Texas was a huge slave state, hence the decision to be the seventh state to secede. If one pays close attention to Torget's book Seeds of Empire, Texas seceding from Mexico and expanding the southern chattel slavery tied to cash crops (cotton, rice, sugar to a lesser extent) model of development (even José Antonio Navarro favored it, hence his siding with Anglo-Texians), formed the model for southern slave states seceding from the United States.

Don't forget that during the U.S. Civil War, a Tamaulipas caudillo Juan Nepomuceno Cortina was literally giving patentes de corso/ or letters of marque to ruffians, rustlers, and brigands to go north of the Río Grande/ Río Bravo del Norte, and drive cattle south across the Guadalupe-Hidalgo-mandated middle channel of the river as the national boundary between Texas and Mexico. No less a personage than Robert E. Lee had been through the line of forts along the river in 1860 to talk to Mexican officials about suppressing such rustling and brigandage... With the U.S. Civil War, all bets were off.

There was an ongoing Civil War and international conflict in Mexico. Recall that with the U.S. Civil War going on, the Monroe Doctrine calling for European Powers to adopt "hands off!" approaches to colonialism in Latin America--kindred American Republics--was mooted. So Spain tried to resume control of the Dominican Republic--failed--and Guatemala adopted the red and yellow of Spain to add to its blue and white Central American flag... But France of Napoleon III assailed Mexico and tried to install Maximilian von Hapsburg, the Austrian Archduke, and his Belgian princess Carlota as the Emperor and Empress of Mexico in the second Mexican Empire. Coservatieves and pro-clerical elements rallied to the Imperial throne. Benito Juárez and the pro-capitalist, pro-Republican Liberals rallied against him... And obtained recognition and even supplies from Abraham Lincoln, and later Johnson.

Meanwhile, the Shoshonean Nermernuh/ Comanche did not hesitate. They raided and burned and pillaged, and the pale of settlement receded eastward. Small wonder that Texans were allowed to form TST or Texas State Troops to stave off the depredations from the Comanche and Mexicans. In the meantime, huge sums of money could be made trafficking Texas cotton through Mexico for export through the Union Naval "anaconda" blockade. Not just to European mills and brokers, but to copper heads in New York, and thence to New England mills!

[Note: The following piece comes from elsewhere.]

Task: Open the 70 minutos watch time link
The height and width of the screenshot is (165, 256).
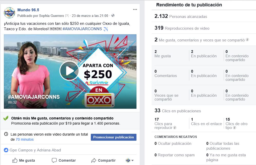Action: 25,139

The Juáristas had a hodge-podge of arms, but the British Enfield was supposed to be the service rifle... So as Union forces seized such arms from CSA hands... South they went! As but one example, 30,000 stands of British arms in Baton Rouge, LA went to Juárez's forces. As for catle? the beeves supplied beef, hides/ leather, tallow and sinew to the taker: Mexicans, Imperialists, Indians, and Texans. Small wonder that the numbers increased. "Slow elk" to the Indians! ambulatory meat lockers to whoever drove them.

As for slavery, there was a tendency during the Civil War campaigns in the Mississippi Basin for slaveholders to "refugee" slaves in distant Texas... So the numbers increased in Texas during the war as well.

When Reconstruction ended early in Texas--and it did-- McNelly's Rangers was formed by Democrats in Austin. McNelly, dying of tuberculosis and having to chew rather than smoke his cigars, recruited many ex-Confederate cavalry raiders and even bushwackers into the Texas Rangers. Armed with .45-70 Sharps rifles and a passel of revolvers each, they moved south to the "Nueces Strip" to confront Cortinistas and lawless bandits and rustlers. (In?)Famously, they never made an arrest, but shot down and strung up anyone and everyone deemed outside the Austin-based law... In the case of Brownsville, bodies were stacked up in a pile, and anyone who came by to mourn was duly noted for a later nocturnal visit... Cortina was ultimately given the governorship of Tamaulipas but later moved to Mexico City under virtual house arrest. At least one of McNelly's Rangers--from Georgia--made the remark that Cortina considered many of the cattle north of the river those of his grandmother... And if the claims had been investigated, "he might have been right."

Such were the historical antecedents of the great cattle drives of the American West, and the "Golden Age of the Cowboy" after the Civil War.